Chapters:

Chapter 1




I woke up in my spare body.

I’m not used to waking up at all. I don’t sleep, after all. I’m a mech.

Mechs are machine people. We’re logical by design. So I did what any logical person would do: I panicked.

I fumbled at the hatch in front of me. My metallo-ceramic fingers rattled clumsily against the latch but it obligingly hissed open. Through the opening I saw the blandly reassuring shapes of Kestrel’s creche bay. The other mech creches were inactive, but those designed for biologicals were busy. We don’t need much more than a secure closet for storing a spare body, but biologicals have to be reconstructed from the molecules up. Their creches are big, complicated, wet-chemistry affairs.

I pushed over to the rack and floated, looking at the telltales. Jaemon Rayleigh was in process, and his brother the Captain, and Able Spacer Zang.

Jaemon Rayleigh, Esgar Rayleigh, Erszbet Zang, and me. That was an ominous assortment. The last I thing I remembered I had taken a scan then headed down to Cargo Bay Two to meet with those very same people. We’d been expecting a visitor.

Of course your last scan is always what you remember when you’re reconstructed. Anything that happened after the scan was wiped out when you were killed.

“Kestrel,” I said.

“Yes, Dear,” said the ship. She always talked to us like that—as if she was our den mother.

“What happened?”

“We were attacked,” she said matter-of-factly.

“Attacked?” I said. “We’re docked at Solomon. He’s a dreadnought. What could attack us here?”

“I’m not sure,” she said. “I’m just waking up myself and piecing things together.”

“Waking up?” I said.

“Yes, Dear. Something knocked me out.”

“Knocked you out? How?”

“My guess would be an electromagnetic pulse.”

“You’re shielded,” I said.

“Perhaps it was a protocol weapon. Or perhaps a very big pulse. Solomon’s pier seems to have been affected.”

“You mean our berth?” I said.

“No, Dear. The whole pier.”

I thought it over. I felt odd. Understanding was slow in coming.

“I woke up in a creche,” I said.

“Yes, I know,” she said. “Your previous body is in Cargo Bay Two. It’s been badly abused.”

I wished I had the knack of swearing. Instead I allowed myself a brief burst of static.

“Next you’re going to tell me that the Captain’s in there, too,” I said. “And Jaemon and Zang.”

“Yes, Dear. And our visitor, Director Harken.”

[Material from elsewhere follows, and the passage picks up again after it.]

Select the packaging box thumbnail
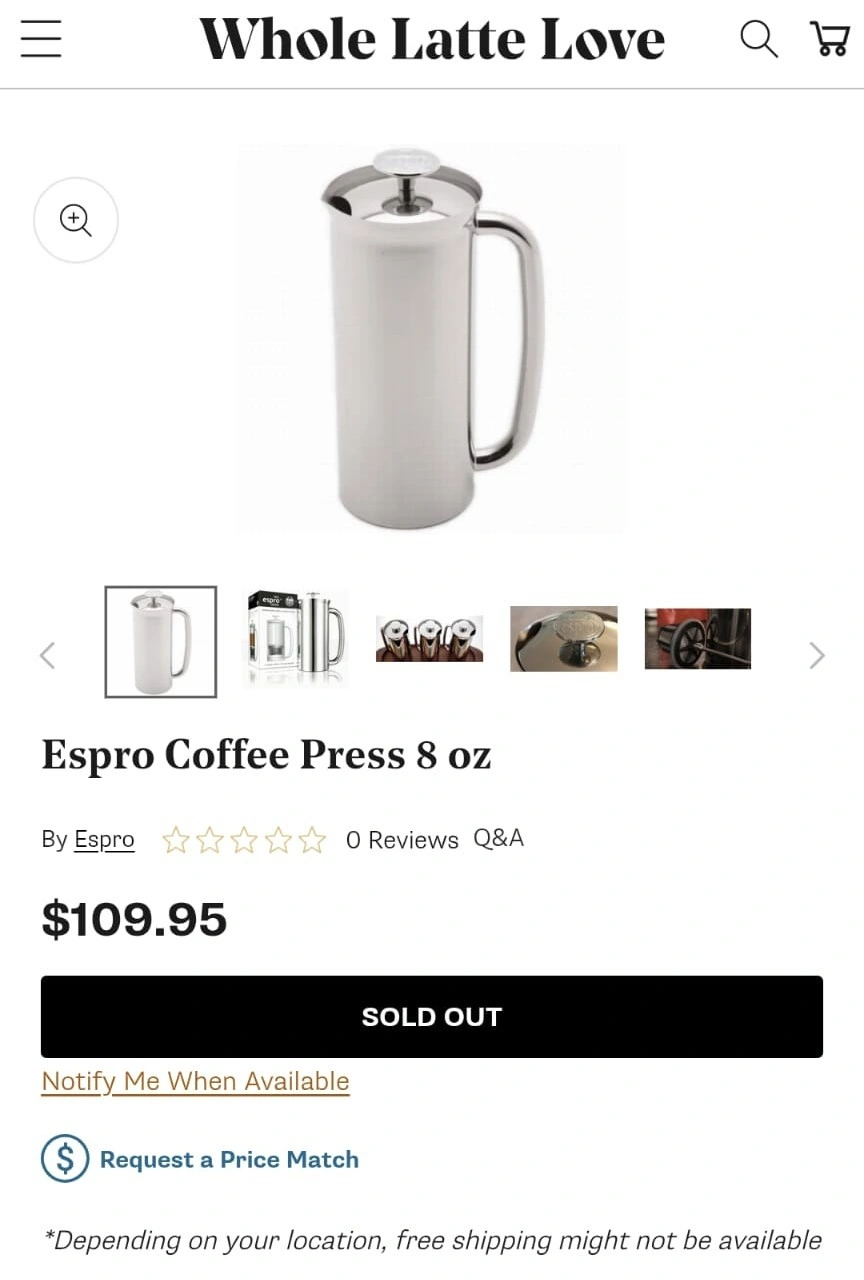Viewport: 864px width, 1280px height. coord(296,639)
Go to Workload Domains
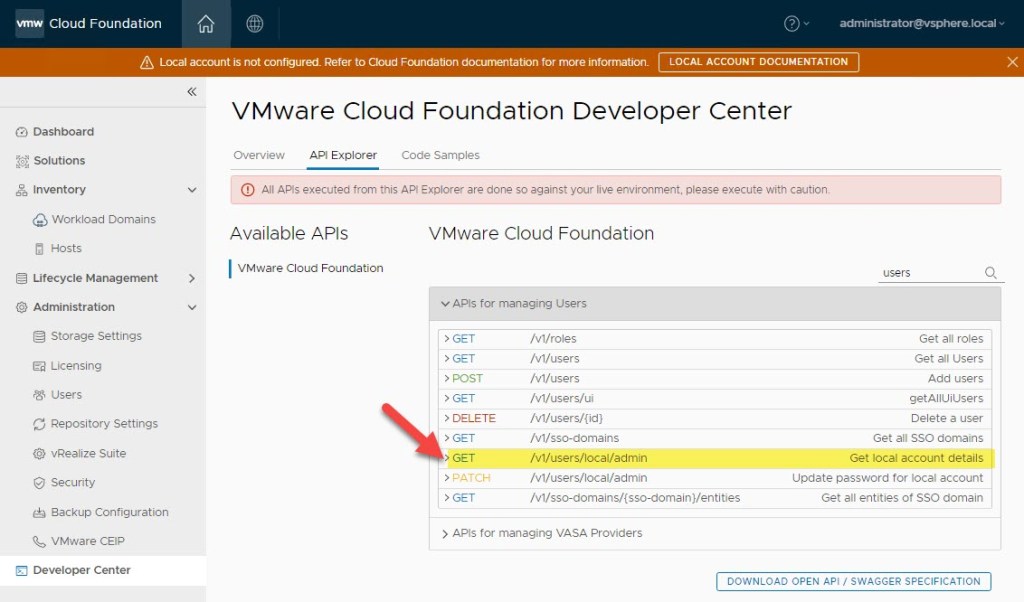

“And they’re all dead,” I said.

“Of course,” Kestrel said. “You saw the creches.”

“Yes,” I said. “I did.”

I pushed myself over to the nearest one. Jaemon Rayleigh was in it, or anyway something that would soon be Jaemon Rayleigh.

We take immortality for granted. People live as long as they care to, as long as they protect themselves against accident by taking regular scans.

Now three people close to me were dead. For the hours it would take to rebuild them from their archives they were lost to me.

History isn’t one of my interests, but on this occasion I found myself musing about the distant past. Once upon a time death had been final. In those distant days a dead friend was lost forever. What was that like for those left behind? What was it like for anyone? At any moment a random event might take a treasured friend from you forever.

Were the reconstructed really the same as the people who were archived? Were they just copies? Someone had asked me that once. I had argued that the question was meaningless, that there was no real difference. A little later he himself had been reconstructed. Later we had laughed together about his nervous questions.

Now three good friends of mine were being reconstructed before my eyes. Those unanswerable questions preyed on my mind.

I laid a hand on Jaemon’s creche and watched the telltales track his progress.